Following this, you need to install quickstart.yaml to get all the necessary components for the Gateway and application. Practically speaking, GatewayClass and Gateway will already be installed as bootstrap before applications get installed. Here is the GatewayClass and Gateway YAML files.
apiVersion: gateway.networking.k8s.io/v1
kind: GatewayClass
metadata:
name: eg
spec:
controllerName: gateway.envoyproxy.io/gatewayclass-controller
---
apiVersion: gateway.networking.k8s.io/v1
kind: Gateway
metadata:
name: eg
spec:
gatewayClassName: eg
listeners:
- name: http
protocol: HTTP
port: 80
Here in the GatewayClass, the controllerName must match with the one we have provided to EnvoyGateway. In that way, you can use different controllers for different GatewayClasses in the same cluster. The gatewayClassName in Gateway must match with the GatewayClass.

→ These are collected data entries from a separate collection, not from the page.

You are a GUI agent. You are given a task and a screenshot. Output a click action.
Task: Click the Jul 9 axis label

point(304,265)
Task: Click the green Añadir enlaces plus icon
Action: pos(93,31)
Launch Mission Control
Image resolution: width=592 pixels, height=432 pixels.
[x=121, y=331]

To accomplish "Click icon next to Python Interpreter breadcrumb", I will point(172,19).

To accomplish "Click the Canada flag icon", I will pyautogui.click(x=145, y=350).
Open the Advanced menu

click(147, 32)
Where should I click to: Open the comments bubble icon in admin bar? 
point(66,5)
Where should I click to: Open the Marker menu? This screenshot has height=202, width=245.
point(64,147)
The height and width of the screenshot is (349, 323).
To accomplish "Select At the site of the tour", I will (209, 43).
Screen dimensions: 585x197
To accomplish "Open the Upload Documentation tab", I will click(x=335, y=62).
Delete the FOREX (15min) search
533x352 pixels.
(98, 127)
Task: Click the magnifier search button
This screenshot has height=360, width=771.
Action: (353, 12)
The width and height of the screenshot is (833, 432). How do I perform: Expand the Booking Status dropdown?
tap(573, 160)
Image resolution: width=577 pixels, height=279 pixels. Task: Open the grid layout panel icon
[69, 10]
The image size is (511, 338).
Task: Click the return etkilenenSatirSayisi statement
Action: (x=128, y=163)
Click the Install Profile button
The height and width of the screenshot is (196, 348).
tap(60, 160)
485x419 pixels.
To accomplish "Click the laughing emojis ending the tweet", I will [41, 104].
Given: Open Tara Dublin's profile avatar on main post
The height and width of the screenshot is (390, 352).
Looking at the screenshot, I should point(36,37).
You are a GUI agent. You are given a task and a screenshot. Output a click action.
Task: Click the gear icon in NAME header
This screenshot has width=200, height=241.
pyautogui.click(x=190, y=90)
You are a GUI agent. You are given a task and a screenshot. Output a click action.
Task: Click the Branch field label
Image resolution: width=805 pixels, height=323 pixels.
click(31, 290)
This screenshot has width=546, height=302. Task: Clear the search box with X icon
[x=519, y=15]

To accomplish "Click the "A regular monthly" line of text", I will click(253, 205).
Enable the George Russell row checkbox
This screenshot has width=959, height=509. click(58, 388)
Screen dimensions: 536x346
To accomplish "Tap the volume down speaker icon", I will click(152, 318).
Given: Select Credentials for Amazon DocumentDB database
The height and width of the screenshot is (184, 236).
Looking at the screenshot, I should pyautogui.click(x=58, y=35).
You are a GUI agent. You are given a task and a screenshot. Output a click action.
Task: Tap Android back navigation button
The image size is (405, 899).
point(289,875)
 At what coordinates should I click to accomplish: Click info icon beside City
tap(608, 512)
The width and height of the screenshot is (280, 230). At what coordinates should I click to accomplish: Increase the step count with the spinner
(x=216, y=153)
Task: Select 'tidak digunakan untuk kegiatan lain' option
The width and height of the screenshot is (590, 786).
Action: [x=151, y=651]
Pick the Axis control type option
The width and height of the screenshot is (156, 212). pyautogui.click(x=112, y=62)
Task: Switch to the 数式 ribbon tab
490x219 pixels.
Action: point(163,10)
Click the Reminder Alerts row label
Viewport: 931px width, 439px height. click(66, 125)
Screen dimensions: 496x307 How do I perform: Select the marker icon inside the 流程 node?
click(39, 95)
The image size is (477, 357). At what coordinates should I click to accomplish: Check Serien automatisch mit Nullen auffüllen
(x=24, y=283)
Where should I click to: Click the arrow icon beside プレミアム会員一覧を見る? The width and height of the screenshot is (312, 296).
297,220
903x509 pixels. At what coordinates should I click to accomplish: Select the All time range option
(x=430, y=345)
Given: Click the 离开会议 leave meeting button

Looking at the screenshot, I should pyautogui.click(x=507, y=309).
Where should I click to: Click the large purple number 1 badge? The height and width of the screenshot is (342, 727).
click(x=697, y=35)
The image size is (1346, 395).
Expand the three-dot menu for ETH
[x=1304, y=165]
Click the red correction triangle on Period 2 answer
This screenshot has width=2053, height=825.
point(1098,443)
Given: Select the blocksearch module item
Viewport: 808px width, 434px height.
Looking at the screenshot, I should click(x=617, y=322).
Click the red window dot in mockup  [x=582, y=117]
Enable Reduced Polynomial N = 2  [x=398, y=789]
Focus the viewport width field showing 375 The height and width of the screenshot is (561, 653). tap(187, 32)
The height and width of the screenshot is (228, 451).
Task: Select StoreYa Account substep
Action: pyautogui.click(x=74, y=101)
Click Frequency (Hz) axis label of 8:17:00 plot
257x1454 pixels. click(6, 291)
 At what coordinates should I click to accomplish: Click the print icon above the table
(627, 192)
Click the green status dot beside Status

Next, installing application related components. After installing the entire quickstart.yaml, it creates below components
➜ ~ kubectl apply -f https://github.com/envoyproxy/gateway/releases/download/v1.5.0/quickstart.yaml -n default
gatewayclass.gateway.networking.k8s.io/eg created
gateway.gateway.networking.k8s.io/eg created
serviceaccount/backend created
service/backend created
deployment.apps/backend created
httproute.gateway.networking.k8s.io/backend created
You can see that the Gateway has spun up new pod(deployment) and service in envoy namespace
➜ ~ k get pods,svc -n envoy-gateway-system
NAME READY STATUS RESTARTS AGE
pod/envoy-default-eg-e41e7b31-55bf69f99d-pl6dl 2/2 Running 0 2m37s
pod/envoy-gateway-667545bc7d-dpmmz 1/1 Running 0 45m
NAME TYPE CLUSTER-IP EXTERNAL-IP PORT(S) AGE
service/envoy-default-eg-e41e7b31 LoadBalancer 10.96.222.26 172.18.0.7 80:30823/TCP 2m37s
service/envoy-gateway ClusterIP 10.96.174.248 <none> 18000/TCP,18001/TCP,18002/TCP,19001/TCP,9443/TCP 45m
In the default namespace
➜ ~ k get pods,svc -n default
NAME READY STATUS RESTARTS AGE
pod/backend-869c8646c5-vrrtl 1/1 Running 0 5m2s
NAME TYPE CLUSTER-IP EXTERNAL-IP PORT(S) AGE
service/backend ClusterIP 10.96.220.59 <none> 3000/TCP 5m2s
service/kubernetes ClusterIP 10.96.0.1 <none> 443/TCP 48m
Here is the httpRoute for this backend app
apiVersion: gateway.networking.k8s.io/v1
kind: HTTPRoute
metadata:
name: backend
spec:
parentRefs:
- name: eg
hostnames:
- "www.example.com"
rules:
- backendRefs:
- group: ""
kind: Service
name: backend
port: 3000
weight: 1
matches:
- path:
type: PathPrefix
value: /
To test the traffic, we can port-forward the gateway service and curl it
➜ ~ curl --verbose --header "Host: www.example.com" http://localhost:8888/get
* Host localhost:8888 was resolved.
* IPv6: ::1
* IPv4: 127.0.0.1
* Trying [::1]:8888...
* Connected to localhost (::1) port 8888
> GET /get HTTP/1.1
> Host: www.example.com
> User-Agent: curl/8.7.1
> Accept: */*
>
* Request completely sent off
Handling connection for 8888
< HTTP/1.1 200 OK
< content-type: application/json
< x-content-type-options: nosniff
< date: Wed, 03 Sep 2025 15:34:15 GMT
< content-length: 467
<
So, in order to present a mental map on how the traffic is flowing, here is a diagram
Conclusion
GatewayAPI is maturing with more vendors offering it as a solution. There are good migration guides as well. GatewayAPI is a key step towards easier, superior and de-coupled networking solution.